How to propagate Orlaya
Although in its native habitat orlaya self-seeds readily, in the UK this can be more erratic and it therefore pays to collet and sow your own seed.
Orlaya seeds germinate best when sown in autumn (results tend to be patchier in the spring). This can be done either under cover in pots, or direct in the ground if you live in a milder part of the country. If you are prone to very cold, wet winters we recommend direct sowing be left until spring.
- Seeds are typically ready for collecting in late summer when they have turned dry and dark and can be detached easily from the seedhead.
- Snip the seedheads from the plant using scissors or secateurs. Try to do this in dry conditions, and shake the seeds into a small, labelled paper bag or envelope. Store somewhere cool and dry until you are ready to sow in either autumn or spring.
To sow direct:
- Clear the area of weeds, and rake over the surface until you have a fine tilth.
- Scatter seeds thinly.
- Lightly rake over to incorporate with the soil.

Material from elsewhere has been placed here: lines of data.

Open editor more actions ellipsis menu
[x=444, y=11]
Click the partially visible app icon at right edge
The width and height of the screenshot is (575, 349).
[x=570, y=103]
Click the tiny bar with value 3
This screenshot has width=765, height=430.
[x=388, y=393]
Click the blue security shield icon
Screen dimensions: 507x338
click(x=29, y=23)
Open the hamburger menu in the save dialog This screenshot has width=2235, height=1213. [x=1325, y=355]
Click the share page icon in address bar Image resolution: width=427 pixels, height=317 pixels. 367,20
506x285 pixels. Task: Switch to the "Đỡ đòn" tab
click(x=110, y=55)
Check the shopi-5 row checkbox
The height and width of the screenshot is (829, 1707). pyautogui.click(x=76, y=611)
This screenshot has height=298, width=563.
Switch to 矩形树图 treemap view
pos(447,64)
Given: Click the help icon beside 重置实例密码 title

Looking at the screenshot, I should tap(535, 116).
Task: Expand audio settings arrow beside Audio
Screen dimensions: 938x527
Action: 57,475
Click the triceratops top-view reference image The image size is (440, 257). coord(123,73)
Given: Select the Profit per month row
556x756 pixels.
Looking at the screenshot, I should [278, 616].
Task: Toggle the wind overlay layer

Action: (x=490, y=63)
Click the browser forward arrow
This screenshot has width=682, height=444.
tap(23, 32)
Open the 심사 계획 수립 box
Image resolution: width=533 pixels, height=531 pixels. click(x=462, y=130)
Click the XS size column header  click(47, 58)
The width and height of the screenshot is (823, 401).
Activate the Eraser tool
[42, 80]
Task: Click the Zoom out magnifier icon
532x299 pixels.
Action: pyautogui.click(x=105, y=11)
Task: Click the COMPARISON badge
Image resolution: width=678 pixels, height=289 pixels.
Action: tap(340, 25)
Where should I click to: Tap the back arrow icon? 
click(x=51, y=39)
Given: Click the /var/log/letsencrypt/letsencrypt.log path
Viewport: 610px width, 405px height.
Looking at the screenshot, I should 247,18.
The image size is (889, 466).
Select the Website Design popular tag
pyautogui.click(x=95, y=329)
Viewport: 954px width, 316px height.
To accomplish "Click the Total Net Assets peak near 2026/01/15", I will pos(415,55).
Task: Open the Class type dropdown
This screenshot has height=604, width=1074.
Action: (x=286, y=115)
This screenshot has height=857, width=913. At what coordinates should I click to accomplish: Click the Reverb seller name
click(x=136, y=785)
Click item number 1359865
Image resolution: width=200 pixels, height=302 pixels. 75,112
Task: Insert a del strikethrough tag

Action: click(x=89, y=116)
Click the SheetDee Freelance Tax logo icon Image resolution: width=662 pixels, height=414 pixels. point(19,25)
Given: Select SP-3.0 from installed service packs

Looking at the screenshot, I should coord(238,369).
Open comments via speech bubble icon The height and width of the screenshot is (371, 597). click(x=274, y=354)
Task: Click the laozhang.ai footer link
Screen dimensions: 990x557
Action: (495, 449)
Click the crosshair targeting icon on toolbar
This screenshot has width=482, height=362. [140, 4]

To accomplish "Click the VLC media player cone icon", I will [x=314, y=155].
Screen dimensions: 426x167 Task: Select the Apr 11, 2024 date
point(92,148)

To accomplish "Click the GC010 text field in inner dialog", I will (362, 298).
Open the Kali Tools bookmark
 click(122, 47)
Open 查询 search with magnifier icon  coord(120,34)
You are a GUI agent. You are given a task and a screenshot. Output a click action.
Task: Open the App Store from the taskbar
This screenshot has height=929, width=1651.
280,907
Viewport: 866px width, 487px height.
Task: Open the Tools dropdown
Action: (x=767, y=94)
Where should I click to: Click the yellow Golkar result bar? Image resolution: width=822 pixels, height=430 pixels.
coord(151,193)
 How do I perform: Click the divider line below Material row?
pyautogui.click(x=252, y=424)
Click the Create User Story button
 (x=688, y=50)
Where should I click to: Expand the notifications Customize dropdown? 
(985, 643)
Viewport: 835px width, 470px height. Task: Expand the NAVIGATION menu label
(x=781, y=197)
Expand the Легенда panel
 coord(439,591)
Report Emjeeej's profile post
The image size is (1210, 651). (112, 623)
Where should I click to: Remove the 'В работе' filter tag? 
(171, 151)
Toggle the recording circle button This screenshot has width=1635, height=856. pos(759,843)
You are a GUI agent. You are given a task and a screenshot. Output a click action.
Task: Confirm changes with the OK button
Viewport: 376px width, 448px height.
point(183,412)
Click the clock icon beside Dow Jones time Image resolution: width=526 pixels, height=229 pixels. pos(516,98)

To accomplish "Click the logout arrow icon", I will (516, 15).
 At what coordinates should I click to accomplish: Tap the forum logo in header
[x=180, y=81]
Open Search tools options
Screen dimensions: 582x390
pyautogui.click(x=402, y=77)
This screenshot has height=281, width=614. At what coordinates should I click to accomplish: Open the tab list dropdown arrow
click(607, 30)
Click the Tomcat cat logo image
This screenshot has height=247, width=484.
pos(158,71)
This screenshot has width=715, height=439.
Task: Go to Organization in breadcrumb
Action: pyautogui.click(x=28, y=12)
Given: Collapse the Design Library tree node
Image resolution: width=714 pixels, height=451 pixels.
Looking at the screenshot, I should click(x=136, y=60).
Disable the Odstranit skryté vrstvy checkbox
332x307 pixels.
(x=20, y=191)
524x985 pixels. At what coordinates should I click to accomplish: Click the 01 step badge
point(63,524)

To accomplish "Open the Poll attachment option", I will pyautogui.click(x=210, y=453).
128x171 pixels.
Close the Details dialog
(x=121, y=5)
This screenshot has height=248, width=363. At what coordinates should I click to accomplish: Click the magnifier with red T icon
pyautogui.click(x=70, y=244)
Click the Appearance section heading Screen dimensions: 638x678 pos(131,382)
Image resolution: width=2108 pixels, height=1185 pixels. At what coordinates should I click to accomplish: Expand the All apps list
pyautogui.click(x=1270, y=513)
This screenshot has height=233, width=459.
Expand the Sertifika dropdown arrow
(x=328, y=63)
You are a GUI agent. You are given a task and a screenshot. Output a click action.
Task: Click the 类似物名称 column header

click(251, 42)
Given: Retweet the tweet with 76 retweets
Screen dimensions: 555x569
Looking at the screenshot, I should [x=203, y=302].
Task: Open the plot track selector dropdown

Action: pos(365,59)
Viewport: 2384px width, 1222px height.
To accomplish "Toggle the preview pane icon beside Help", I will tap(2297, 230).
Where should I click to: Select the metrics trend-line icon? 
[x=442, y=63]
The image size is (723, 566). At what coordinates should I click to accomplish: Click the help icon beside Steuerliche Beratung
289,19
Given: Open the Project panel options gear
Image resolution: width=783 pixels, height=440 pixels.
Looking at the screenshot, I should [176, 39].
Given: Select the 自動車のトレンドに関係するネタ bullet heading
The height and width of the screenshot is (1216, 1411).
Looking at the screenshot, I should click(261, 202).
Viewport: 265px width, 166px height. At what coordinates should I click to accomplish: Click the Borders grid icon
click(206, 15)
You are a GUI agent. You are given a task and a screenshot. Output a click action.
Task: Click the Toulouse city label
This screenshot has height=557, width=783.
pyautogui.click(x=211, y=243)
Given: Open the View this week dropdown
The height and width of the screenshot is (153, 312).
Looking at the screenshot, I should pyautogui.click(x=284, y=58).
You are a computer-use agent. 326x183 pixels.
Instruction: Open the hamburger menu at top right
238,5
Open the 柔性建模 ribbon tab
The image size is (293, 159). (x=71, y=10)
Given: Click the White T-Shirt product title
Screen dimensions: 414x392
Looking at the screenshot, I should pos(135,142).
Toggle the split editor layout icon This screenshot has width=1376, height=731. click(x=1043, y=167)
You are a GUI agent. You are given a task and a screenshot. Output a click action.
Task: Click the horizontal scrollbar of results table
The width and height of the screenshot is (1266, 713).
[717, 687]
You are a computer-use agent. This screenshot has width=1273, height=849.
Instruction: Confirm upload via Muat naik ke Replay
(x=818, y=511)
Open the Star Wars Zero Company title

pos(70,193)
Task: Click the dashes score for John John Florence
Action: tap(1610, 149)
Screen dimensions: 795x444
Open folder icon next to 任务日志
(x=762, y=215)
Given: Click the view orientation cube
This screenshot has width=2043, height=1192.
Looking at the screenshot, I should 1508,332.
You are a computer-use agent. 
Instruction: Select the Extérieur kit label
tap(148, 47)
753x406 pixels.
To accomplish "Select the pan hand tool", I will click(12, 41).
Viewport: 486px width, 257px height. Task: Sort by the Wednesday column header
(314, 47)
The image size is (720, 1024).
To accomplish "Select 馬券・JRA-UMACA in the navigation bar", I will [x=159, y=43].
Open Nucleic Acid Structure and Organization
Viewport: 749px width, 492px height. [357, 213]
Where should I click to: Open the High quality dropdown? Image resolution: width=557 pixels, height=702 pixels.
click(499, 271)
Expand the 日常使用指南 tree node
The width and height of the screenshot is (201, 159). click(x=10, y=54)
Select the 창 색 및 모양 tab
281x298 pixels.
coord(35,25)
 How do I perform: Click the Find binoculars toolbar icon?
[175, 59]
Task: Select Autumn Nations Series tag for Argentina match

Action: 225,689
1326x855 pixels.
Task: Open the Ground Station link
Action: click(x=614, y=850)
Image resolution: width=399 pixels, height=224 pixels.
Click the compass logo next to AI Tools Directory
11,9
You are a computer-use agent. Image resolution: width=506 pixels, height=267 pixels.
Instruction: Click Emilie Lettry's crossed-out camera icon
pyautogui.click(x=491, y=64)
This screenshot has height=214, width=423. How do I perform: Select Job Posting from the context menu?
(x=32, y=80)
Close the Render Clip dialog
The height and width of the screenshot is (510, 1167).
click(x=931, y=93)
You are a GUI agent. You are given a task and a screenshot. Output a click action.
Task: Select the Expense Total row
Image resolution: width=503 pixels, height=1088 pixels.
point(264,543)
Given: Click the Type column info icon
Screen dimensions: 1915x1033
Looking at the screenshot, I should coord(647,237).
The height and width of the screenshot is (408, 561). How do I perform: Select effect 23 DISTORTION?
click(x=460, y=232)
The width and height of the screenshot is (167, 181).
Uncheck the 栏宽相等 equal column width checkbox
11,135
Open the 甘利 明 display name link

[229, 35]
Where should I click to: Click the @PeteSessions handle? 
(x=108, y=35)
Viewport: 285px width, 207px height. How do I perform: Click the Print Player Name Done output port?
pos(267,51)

- Water with a watering can fitted with a fine rose.
- When seedlings are large enough to handle, thin out to a spacing of approximately 20-30 centimetres.
To sow in a container:
· We advise sowing orlaya in a module tray to minimise root disturbance (something most umbels resent due to their tap rooting habit).
· Fill with a well-draining compost mix, tapping lightly on the bench to settle.
· Sprinkle a small pinch of seeds per module.
· Use a garden sieve to cover with a thin layer of compost.
· Water with a fine spray until the compost is evenly moist but not waterlogged.
· Place the seed tray or pots anywhere light, warm, and protected, such as a windowsill or greenhouse. The quickest results will come from a heated propagation unit set at 18-21°C, though remove from here once seeds have germinated.
· When the seedlings have grown large enough to handle, thin out to just one strong seedling per module.
· Grow on for a week or so, then pot each module up into a 9 centimetre pot filled with a well-draining mix. Continue to grow on in a frost-free environment.
· Keep moist, never soggy.
· Grow on until ready to plant out as above.
* Many plants carry Plant Breeders Rights and cannot be propagated for commercial purposes.
Common Orlaya Questions
Does orlaya make a good cut flower?
Yes, it does. With a vase life of seven to ten days this flower is a popular component of summer bouquets.
Does orlaya need support?
When grown in its preferred lean, mean conditions – no. However, in rich, garden soil it is likely to grow large and require some form of support to prevent it flopping over in the wind. Whether canes and string, metal link stakes, or a network of cut branches inserted into the soil and woven together, it is best to get the support in place early in the season. That way, the plant can grow up and through its support naturally, rather than looking unpleasantly hoiked into place!